Exercise
Using the records that follow, copy every line containing the word "computer".

[Stored data]
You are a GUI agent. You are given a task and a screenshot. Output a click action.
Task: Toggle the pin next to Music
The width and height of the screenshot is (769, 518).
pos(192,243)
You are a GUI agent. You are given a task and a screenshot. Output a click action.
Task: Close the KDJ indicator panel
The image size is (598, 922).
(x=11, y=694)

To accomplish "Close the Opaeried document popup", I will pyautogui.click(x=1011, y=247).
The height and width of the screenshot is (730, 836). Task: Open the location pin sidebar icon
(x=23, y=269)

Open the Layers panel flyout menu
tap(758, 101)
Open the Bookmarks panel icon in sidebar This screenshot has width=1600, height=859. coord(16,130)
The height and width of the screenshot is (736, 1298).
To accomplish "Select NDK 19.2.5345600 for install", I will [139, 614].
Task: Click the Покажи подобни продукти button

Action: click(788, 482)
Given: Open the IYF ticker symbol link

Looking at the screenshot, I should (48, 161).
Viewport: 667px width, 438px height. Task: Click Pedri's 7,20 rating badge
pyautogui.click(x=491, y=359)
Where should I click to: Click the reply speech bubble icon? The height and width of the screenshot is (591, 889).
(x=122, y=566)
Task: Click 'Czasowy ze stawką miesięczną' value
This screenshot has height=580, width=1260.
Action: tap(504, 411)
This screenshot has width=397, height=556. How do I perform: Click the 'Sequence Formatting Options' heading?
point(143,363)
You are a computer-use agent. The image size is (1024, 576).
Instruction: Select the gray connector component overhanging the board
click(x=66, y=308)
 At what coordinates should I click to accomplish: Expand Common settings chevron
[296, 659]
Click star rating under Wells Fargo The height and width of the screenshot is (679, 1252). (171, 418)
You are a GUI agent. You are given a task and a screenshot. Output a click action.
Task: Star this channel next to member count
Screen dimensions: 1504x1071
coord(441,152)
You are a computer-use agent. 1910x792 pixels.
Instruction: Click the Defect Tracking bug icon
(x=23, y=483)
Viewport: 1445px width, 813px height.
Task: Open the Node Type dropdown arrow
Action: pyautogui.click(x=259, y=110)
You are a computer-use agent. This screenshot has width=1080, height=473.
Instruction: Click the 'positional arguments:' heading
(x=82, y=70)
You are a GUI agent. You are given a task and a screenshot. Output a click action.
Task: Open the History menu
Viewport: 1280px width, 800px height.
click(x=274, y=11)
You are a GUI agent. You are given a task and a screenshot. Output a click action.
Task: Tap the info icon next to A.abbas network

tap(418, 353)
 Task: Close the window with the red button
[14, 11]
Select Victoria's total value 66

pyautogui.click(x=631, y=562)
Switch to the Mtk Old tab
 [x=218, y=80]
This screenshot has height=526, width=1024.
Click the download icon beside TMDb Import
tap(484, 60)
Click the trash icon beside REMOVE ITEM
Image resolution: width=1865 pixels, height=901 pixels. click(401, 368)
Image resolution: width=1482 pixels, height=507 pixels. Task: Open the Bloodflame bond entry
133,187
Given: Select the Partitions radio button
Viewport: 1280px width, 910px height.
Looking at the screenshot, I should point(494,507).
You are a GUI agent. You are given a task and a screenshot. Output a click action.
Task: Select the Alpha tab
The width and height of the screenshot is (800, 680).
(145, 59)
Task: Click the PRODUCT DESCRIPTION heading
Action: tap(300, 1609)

Task result
You are a computer-use agent. The image size is (1024, 576).
You are a computer-use agent. 1910x792 pixels.
You are a computer-use agent. This screenshot has width=1080, height=473.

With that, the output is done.